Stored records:
★ ★ ★ ★

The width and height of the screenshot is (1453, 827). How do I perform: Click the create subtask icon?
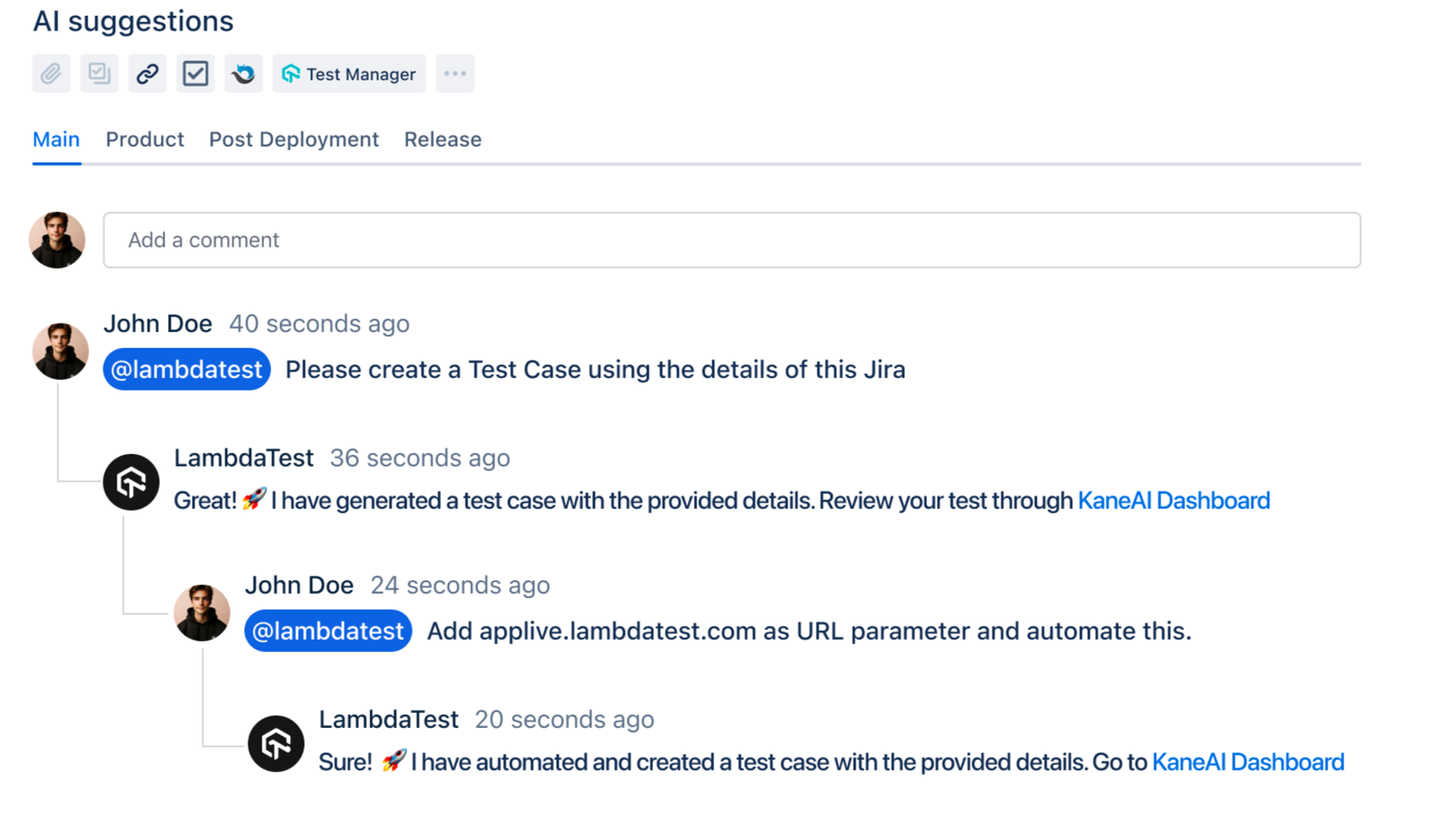(99, 73)
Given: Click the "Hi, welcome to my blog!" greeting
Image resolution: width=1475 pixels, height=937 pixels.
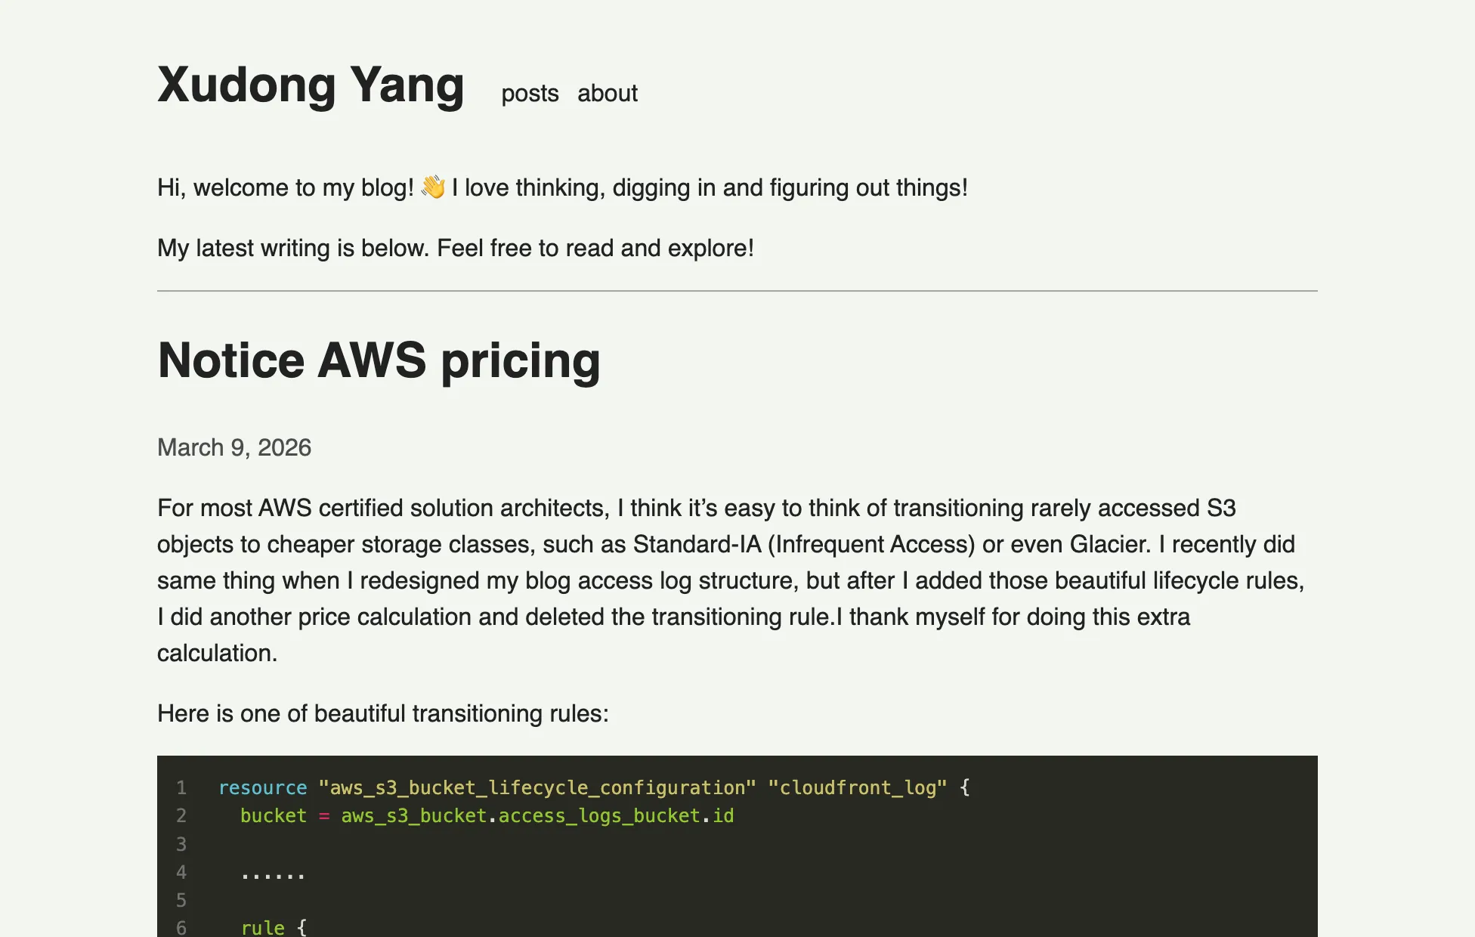Looking at the screenshot, I should 285,187.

★ ★ ★ ★

# WORK ITEM
Copy every record exactly as written, leaving out the pictures.

# ANSWER TO THIS EXERCISE
The width and height of the screenshot is (1453, 827). How do I perform: Click the create subtask icon?
(99, 73)
Given: Click the "Hi, welcome to my blog!" greeting
Image resolution: width=1475 pixels, height=937 pixels.
Looking at the screenshot, I should 285,187.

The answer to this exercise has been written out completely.